Copy the material below line for line, with no changes.
***
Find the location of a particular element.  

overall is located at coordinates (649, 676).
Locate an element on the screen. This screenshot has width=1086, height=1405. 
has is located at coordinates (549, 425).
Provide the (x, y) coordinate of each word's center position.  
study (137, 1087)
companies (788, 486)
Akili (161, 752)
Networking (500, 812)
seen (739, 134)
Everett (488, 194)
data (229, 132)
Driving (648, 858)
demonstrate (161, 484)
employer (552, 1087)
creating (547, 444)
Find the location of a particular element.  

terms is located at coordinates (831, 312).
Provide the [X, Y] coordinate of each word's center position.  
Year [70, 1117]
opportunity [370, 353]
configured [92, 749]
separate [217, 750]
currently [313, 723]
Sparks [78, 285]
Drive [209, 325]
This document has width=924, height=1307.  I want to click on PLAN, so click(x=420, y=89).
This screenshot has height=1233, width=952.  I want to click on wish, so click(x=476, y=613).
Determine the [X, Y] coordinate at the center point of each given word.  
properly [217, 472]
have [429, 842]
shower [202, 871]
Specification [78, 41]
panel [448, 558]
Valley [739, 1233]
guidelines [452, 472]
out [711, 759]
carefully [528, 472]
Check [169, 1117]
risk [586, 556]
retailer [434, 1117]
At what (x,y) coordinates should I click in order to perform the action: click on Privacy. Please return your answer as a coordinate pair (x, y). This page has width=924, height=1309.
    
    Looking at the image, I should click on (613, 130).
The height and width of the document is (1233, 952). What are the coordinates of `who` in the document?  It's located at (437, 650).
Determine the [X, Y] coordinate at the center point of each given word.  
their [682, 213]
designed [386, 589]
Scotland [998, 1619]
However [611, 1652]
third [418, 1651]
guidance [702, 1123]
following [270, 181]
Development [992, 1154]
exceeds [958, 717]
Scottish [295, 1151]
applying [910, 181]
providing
***
Complete output:
Find the location of a particular element.  

overall is located at coordinates (649, 676).
Locate an element on the screen. This screenshot has width=1086, height=1405. 
has is located at coordinates (549, 425).
Provide the (x, y) coordinate of each word's center position.  
study (137, 1087)
companies (788, 486)
Akili (161, 752)
Networking (500, 812)
seen (739, 134)
Everett (488, 194)
data (229, 132)
Driving (648, 858)
demonstrate (161, 484)
employer (552, 1087)
creating (547, 444)
Find the location of a particular element.  

terms is located at coordinates (831, 312).
Provide the [X, Y] coordinate of each word's center position.  
Year [70, 1117]
opportunity [370, 353]
configured [92, 749]
separate [217, 750]
currently [313, 723]
Sparks [78, 285]
Drive [209, 325]
This document has width=924, height=1307.  I want to click on PLAN, so click(x=420, y=89).
This screenshot has height=1233, width=952.  I want to click on wish, so click(x=476, y=613).
Determine the [X, Y] coordinate at the center point of each given word.  
properly [217, 472]
have [429, 842]
shower [202, 871]
Specification [78, 41]
panel [448, 558]
Valley [739, 1233]
guidelines [452, 472]
out [711, 759]
carefully [528, 472]
Check [169, 1117]
risk [586, 556]
retailer [434, 1117]
At what (x,y) coordinates should I click in order to perform the action: click on Privacy. Please return your answer as a coordinate pair (x, y). This page has width=924, height=1309.
    
    Looking at the image, I should click on (613, 130).
The height and width of the document is (1233, 952). What are the coordinates of `who` in the document?  It's located at (437, 650).
Determine the [X, Y] coordinate at the center point of each given word.  
their [682, 213]
designed [386, 589]
Scotland [998, 1619]
However [611, 1652]
third [418, 1651]
guidance [702, 1123]
following [270, 181]
Development [992, 1154]
exceeds [958, 717]
Scottish [295, 1151]
applying [910, 181]
providing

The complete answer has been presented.